As seen in Figs. 3 and 4, the Fournier-Forand analytical model does a much better job of reproducing the shapes of ocean phase functions than does the Henyey-Greenstein phase function (or any other previously developed analytical model), especially at very small angles. There is considerable discrepancy between the measured and modeled VSM data at wavelengths near 180 deg, but it is not known how much of this may be due to instrumental error. In any case, Fournier-Forand phase functions give the best ﬁts to measurements of any analytical model yet developed. They therefore are now commonly used in numerical simulations (e.g., in HydroLight) and have replaced other analytic models for oceanographic simulations. The light ﬁelds resulting from the use of Fournier-Forand and several other measured and modeled phase functions in numerical simulations are compared in Mobley et al. (2002).
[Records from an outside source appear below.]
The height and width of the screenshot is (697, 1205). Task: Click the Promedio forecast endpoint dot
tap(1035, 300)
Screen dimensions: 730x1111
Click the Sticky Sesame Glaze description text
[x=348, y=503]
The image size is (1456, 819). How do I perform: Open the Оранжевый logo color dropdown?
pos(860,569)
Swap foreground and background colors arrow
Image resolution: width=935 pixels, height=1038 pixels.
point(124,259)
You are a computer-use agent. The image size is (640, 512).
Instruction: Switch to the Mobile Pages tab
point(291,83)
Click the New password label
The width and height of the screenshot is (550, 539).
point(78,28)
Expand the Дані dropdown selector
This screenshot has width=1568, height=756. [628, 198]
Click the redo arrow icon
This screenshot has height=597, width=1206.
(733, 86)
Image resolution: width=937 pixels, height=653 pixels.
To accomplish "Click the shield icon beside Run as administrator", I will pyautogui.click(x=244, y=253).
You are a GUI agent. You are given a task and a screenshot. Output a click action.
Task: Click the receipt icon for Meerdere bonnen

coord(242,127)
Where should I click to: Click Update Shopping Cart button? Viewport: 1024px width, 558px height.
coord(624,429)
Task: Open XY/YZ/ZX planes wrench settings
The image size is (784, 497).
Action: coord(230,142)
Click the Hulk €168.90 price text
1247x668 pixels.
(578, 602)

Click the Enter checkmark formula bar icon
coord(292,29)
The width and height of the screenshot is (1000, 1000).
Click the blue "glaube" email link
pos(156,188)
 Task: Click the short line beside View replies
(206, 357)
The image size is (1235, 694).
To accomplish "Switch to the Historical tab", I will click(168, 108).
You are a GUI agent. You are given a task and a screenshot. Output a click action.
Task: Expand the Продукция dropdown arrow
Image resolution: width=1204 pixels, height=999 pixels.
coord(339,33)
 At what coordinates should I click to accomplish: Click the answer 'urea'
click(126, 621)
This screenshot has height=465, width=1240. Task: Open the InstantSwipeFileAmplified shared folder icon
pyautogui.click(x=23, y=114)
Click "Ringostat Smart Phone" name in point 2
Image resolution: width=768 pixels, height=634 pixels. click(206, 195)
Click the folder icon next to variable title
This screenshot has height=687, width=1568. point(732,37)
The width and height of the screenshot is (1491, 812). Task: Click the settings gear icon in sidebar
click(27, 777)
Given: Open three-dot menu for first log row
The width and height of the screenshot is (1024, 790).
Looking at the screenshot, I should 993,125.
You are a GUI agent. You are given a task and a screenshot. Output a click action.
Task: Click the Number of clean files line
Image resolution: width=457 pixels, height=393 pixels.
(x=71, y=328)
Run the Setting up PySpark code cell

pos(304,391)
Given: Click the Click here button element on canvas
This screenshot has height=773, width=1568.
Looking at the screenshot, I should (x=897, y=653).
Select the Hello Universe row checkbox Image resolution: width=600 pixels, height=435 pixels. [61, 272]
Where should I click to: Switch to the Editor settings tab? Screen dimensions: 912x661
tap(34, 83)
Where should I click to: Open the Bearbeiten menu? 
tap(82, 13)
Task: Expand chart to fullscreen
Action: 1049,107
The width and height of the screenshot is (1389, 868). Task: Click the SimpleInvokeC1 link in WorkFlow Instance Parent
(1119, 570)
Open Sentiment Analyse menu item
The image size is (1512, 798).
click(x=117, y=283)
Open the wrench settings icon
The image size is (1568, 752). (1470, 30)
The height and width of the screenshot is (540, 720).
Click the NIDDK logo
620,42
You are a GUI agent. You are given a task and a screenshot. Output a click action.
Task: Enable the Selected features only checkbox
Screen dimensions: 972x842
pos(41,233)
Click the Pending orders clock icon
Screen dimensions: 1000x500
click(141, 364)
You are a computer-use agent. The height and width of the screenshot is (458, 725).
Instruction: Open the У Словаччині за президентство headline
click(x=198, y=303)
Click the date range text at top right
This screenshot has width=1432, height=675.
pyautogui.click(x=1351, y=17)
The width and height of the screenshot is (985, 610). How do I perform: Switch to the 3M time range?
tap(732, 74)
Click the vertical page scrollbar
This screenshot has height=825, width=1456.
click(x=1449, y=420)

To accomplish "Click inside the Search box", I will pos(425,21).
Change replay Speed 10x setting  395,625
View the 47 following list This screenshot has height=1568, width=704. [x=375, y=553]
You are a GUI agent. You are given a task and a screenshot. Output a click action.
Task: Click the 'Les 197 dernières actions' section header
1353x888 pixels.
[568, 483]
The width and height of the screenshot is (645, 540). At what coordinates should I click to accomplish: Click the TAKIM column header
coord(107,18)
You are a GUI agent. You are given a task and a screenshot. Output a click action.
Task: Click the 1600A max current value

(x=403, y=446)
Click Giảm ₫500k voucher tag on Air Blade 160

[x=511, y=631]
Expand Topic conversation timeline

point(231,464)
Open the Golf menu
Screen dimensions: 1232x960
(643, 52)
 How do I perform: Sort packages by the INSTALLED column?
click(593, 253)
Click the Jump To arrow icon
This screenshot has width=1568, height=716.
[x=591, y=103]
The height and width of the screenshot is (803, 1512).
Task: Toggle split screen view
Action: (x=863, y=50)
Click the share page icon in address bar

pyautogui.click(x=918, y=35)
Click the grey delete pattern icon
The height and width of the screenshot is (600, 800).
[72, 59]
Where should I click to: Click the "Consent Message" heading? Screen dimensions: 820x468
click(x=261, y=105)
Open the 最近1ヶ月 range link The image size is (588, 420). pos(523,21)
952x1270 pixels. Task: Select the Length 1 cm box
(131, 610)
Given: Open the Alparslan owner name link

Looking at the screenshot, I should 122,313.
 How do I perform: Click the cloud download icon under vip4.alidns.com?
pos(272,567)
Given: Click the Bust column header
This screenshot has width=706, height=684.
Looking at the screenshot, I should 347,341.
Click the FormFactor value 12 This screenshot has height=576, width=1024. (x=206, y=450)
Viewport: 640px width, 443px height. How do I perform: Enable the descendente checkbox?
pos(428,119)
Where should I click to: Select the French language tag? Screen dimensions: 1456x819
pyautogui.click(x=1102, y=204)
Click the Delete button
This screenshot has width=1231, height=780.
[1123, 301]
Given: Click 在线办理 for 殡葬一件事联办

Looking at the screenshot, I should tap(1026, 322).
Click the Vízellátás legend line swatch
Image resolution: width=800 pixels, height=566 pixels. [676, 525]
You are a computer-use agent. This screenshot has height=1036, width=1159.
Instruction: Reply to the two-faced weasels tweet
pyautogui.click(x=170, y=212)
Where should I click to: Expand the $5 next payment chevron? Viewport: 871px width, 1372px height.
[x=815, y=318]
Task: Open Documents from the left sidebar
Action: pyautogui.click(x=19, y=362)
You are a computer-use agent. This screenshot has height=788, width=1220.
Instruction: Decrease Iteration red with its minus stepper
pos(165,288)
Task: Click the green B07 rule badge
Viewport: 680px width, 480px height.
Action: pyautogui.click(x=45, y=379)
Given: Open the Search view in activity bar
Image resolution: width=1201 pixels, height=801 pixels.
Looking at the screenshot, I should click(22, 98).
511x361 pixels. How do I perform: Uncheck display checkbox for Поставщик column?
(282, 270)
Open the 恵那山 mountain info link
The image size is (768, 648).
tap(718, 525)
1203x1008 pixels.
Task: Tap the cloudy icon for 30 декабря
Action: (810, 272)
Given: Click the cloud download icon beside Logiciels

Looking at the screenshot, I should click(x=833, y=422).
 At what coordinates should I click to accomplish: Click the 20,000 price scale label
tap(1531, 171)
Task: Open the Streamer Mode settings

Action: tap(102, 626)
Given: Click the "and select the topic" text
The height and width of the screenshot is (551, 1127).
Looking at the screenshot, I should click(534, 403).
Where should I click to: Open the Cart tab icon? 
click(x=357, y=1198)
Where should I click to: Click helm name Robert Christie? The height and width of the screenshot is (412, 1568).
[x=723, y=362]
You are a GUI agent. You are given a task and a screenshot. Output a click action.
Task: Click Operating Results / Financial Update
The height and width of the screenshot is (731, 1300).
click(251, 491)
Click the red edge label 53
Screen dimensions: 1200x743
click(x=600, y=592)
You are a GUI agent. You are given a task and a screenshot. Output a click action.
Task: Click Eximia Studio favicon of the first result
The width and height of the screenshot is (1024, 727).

The relation between $n$, $\mu$, and $B$ is not unique. Figure 5 shows selected backscatter values given by Eq. (3) as a function of $n$ and $\mu$. The red dot on the $B=0.0183$ curve shows the values of $n=1.10$ and $\mu =3.5835$ for which Eq. (1) gives the best ﬁt to the Petzold average-particle phase function, as seen in Figs. 3 and 4. However, any pair of $n$ and $\mu$ values lying on a curve of constant $B$ in Fig. 5 will generate a slightly diﬀerent phase function having the given $B$ value. The phase functions corresponding to the two red squares and the red dot on the $B=0.0183$ contour give the phase functions shown in Figs. 6 and 7. These functions have somewhat diﬀerent shapes, but any is still a reasonable approximation to the Petzold average particle phase function shown in red in those ﬁgures. Thus the exact $n$ and $\mu$ values used to generate a Fournier-Forand phase function with a given backscatter fraction are not critical for most applications.